* **Texte choisi**
━━━━━━━━━━━━━━━━━━━━

Saturday, June 20, 2020

Voir Dieu en Christ.
Saint Sophrony l’Athonite.

Fresque au réfectoire du Monastère Saint Jean-Baptiste, Essex, Angleterre. 

Ce que le Seigneur nous a commandé, Il l'a accompli Lui-même. Par amour pour le prochain, Il s'est livré à toutes les souffrances. Non seulement à la mort, mais encore à une mort qui était ressentie comme une malédiction dans l'Ancien Testament:
"Maudit soit celui qui pend à un arbre" (cf Deutéronome 21, 23; Galates 3, 13).
Nous ne parvenons pas à la mesure que nous voyons en Christ.
Le premier de tous à voir Dieu en Christ fut Jean le Baptiste.
L'exemple de Jean est merveilleux: alors que les gens étaient prêts à le reconnaître lui-même comme le Messie attendu, il a dit: "Non, ce n'est pas moi, mais il en est un autre, qui marche devant moi. C'est Lui le Sauveur du monde (cf Jean 1, 27-33). Comme il est rare sur terre que les hommes qui reçoivent un pouvoir étendu sur les foules agissent ainsi! Ils sont au contraire enclins à se considérer seuls comme dignes d'un tel pouvoir. Et voici que Jean trouva en lui la force de renoncer à ce rôle et de dire comment il vivait lui-même et ce qu'il ressentait en voyant le Christ.
Oui, certes, lorsque notre esprit s'élève à cette contemplation du Christ montant au Golgotha, la parole se nous en immobilise. Et nous Le vénérons désormais comme Dieu, en silence.

━━━━━━━━━━━━━━━━━━━━

* **Données fournies**
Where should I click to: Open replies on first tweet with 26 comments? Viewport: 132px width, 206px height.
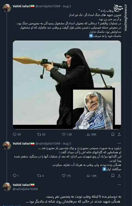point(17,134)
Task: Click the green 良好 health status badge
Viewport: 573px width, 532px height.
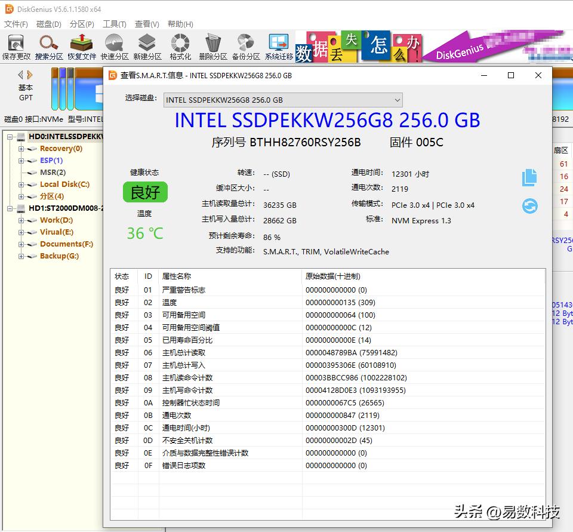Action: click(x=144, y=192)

━━━━━━━━━━━━━━━━━━━━

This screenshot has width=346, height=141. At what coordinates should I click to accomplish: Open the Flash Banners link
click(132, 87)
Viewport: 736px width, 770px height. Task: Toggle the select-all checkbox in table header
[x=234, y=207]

━━━━━━━━━━━━━━━━━━━━

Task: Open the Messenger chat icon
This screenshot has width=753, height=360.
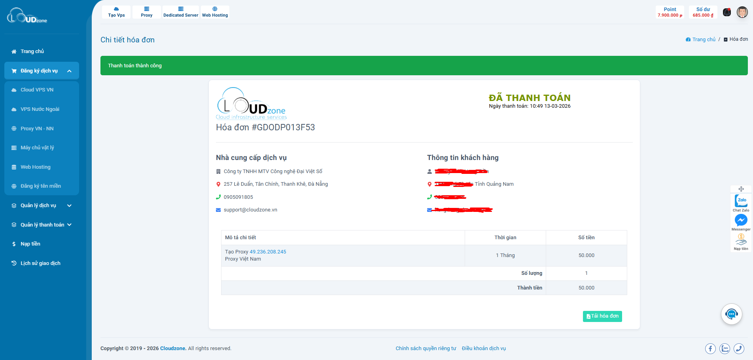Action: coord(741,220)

━━━━━━━━━━━━━━━━━━━━

* **Consignes**
a – Citez le passage du texte choisi qui va de « L'exemple de Jean » jusqu'à « Dieu, en silence. » inclus.
b – Veuillez répondre à ces questions d'après le texte choisi :
(i) Dans quelle pièce et dans quel monastère se trouve la fresque mentionnée ?
(ii) Qui fut le premier à voir Dieu en Christ ?
(iii) Quelle parole de l'Ancien Testament est citée à propos de la mort ressentie comme une malédiction ?
Appuyez-vous uniquement sur le texte choisi, et non sur la liste.

* **Réponses de l'exercice**
a –
L'exemple de Jean est merveilleux: alors que les gens étaient prêts à le reconnaître lui-même comme le Messie attendu, il a dit: "Non, ce n'est pas moi, mais il en est un autre, qui marche devant moi. C'est Lui le Sauveur du monde (cf Jean 1, 27-33). Comme il est rare sur terre que les hommes qui reçoivent un pouvoir étendu sur les foules agissent ainsi! Ils sont au contraire enclins à se considérer seuls comme dignes d'un tel pouvoir. Et voici que Jean trouva en lui la force de renoncer à ce rôle et de dire comment il vivait lui-même et ce qu'il ressentait en voyant le Christ.
Oui, certes, lorsque notre esprit s'élève à cette contemplation du Christ montant au Golgotha, la parole se nous en immobilise. Et nous Le vénérons désormais comme Dieu, en silence.

b –
(i) Au réfectoire du Monastère Saint Jean-Baptiste, dans l'Essex, en Angleterre.
(ii) Jean le Baptiste.
(iii) « Maudit soit celui qui pend à un arbre » (cf Deutéronome 21, 23 ; Galates 3, 13).